*What you will do:* Rewrite the records below as a numbered list, one line per item, skipping blank lines and leaving the pictures out.

▼

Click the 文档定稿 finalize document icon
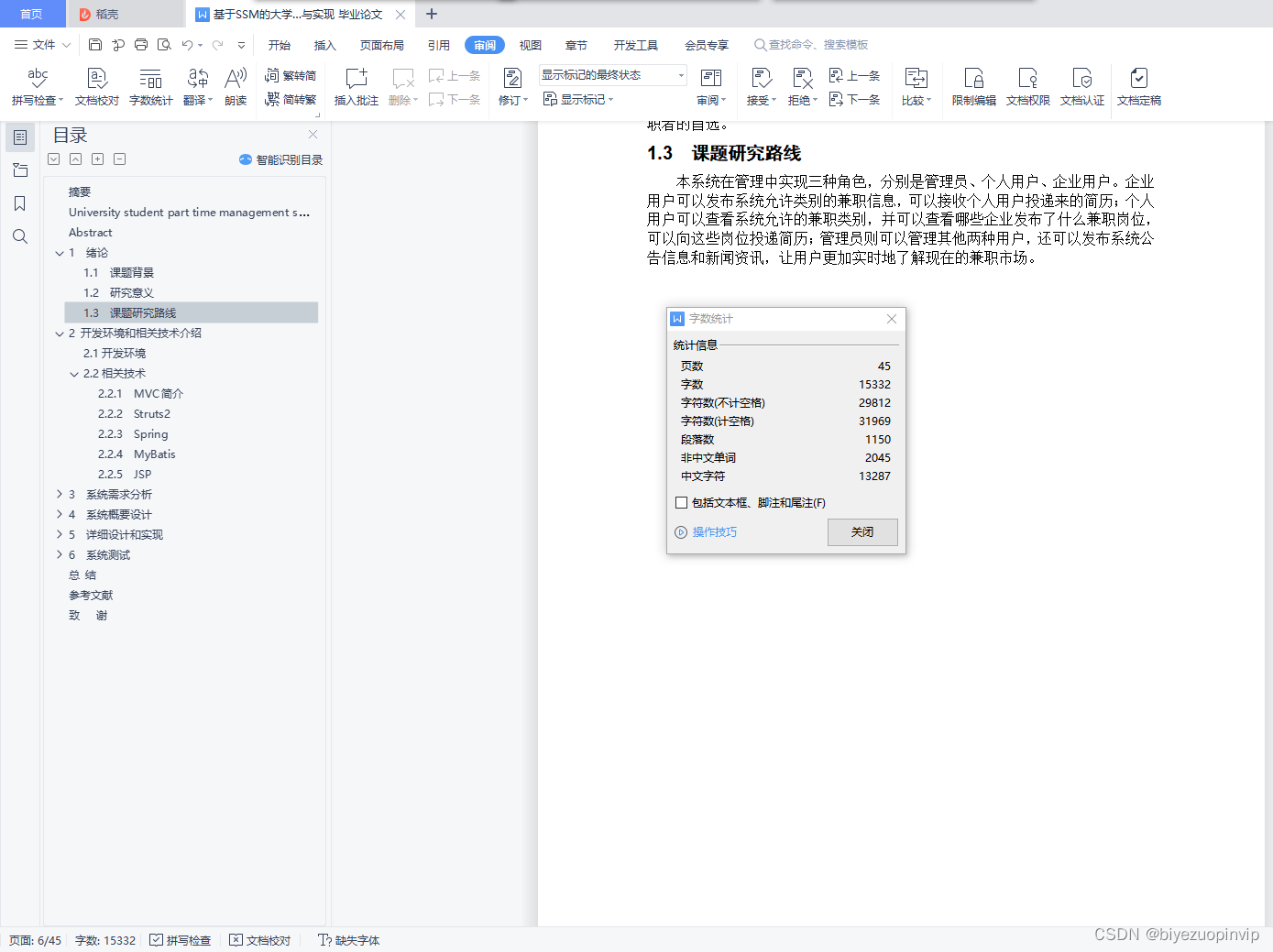Viewport: 1273px width, 952px height. tap(1138, 87)
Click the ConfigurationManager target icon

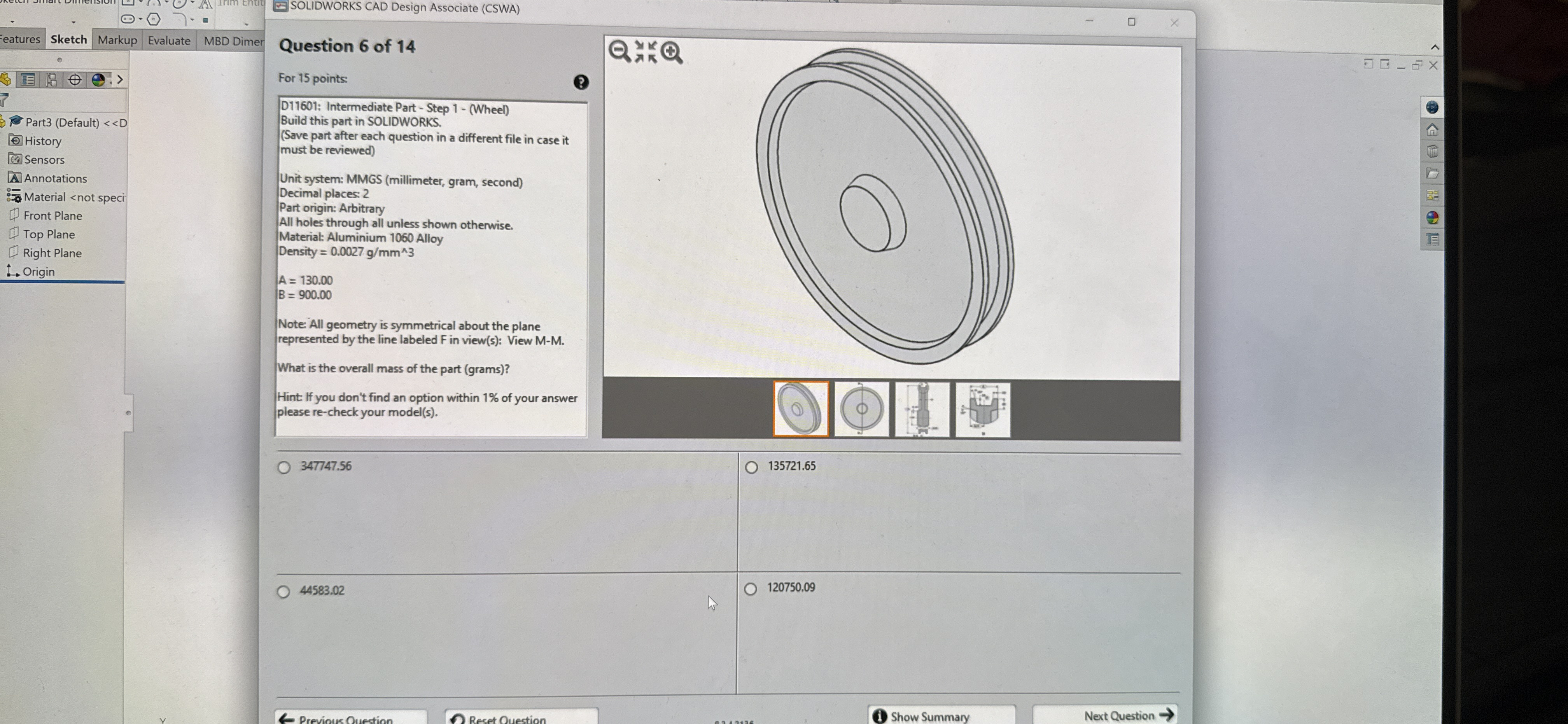click(75, 80)
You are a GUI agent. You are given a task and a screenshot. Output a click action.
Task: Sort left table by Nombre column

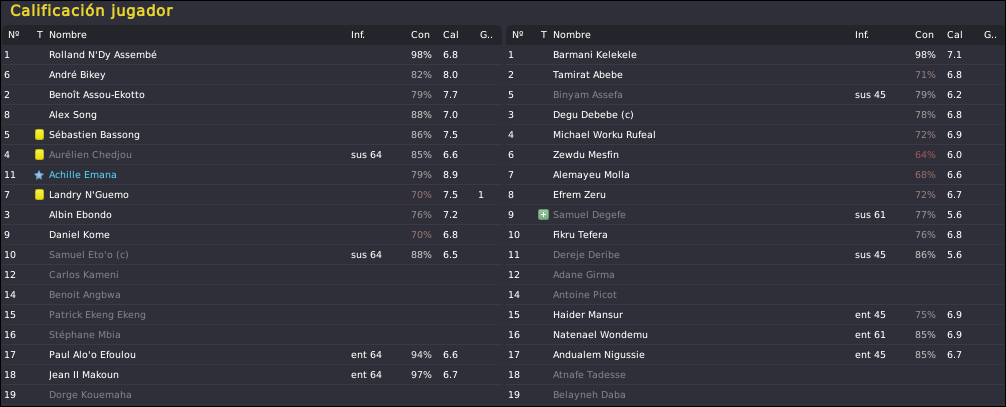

▲

*Expected output:*
1. Click the 文档定稿 finalize document icon
2. Viewport: 1273px width, 952px height. tap(1138, 87)
3. Click the ConfigurationManager target icon
4. click(75, 80)
5. You are a GUI agent. You are given a task and a screenshot. Output a click action.
6. Task: Sort left table by Nombre column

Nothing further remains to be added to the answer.